**Available data**
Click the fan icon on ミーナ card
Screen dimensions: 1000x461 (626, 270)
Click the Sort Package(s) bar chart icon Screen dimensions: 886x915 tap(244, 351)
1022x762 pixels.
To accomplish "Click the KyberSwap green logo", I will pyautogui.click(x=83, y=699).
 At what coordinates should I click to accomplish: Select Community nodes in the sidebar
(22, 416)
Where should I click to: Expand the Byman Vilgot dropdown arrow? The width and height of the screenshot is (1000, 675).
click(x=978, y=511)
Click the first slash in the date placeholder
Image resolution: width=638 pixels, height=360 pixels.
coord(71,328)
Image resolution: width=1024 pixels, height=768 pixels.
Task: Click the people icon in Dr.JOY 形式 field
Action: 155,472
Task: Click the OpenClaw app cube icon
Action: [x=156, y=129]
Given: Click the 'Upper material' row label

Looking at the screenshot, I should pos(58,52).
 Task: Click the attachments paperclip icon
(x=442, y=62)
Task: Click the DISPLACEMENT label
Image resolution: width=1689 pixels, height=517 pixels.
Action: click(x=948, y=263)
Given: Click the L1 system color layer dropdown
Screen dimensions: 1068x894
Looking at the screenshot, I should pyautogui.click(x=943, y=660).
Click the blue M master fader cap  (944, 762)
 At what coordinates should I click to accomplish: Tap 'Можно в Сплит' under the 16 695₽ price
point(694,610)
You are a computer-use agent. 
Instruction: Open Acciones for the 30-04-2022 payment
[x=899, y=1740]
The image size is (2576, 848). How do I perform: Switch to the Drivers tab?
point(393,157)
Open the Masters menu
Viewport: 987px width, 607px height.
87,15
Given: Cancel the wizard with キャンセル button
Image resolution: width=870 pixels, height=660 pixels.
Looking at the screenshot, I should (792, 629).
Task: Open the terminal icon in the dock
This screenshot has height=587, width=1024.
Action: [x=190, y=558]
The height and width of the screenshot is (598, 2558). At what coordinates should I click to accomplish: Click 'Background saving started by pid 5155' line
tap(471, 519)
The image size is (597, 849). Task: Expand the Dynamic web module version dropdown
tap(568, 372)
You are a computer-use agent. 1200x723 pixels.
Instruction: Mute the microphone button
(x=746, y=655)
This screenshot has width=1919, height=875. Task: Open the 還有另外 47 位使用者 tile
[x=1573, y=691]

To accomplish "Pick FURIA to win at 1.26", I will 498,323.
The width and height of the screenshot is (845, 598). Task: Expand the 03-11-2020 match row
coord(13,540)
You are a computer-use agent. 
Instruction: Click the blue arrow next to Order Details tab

**Problem details**
Begin at the line containing "You are a computer-use agent. 1200x723" and reproduce every line through the last one in the records above, exactly.

**Answer to this problem**
You are a computer-use agent. 1200x723 pixels.
Instruction: Mute the microphone button
(x=746, y=655)
This screenshot has width=1919, height=875. Task: Open the 還有另外 47 位使用者 tile
[x=1573, y=691]

To accomplish "Pick FURIA to win at 1.26", I will 498,323.
The width and height of the screenshot is (845, 598). Task: Expand the 03-11-2020 match row
coord(13,540)
You are a computer-use agent. 
Instruction: Click the blue arrow next to Order Details tab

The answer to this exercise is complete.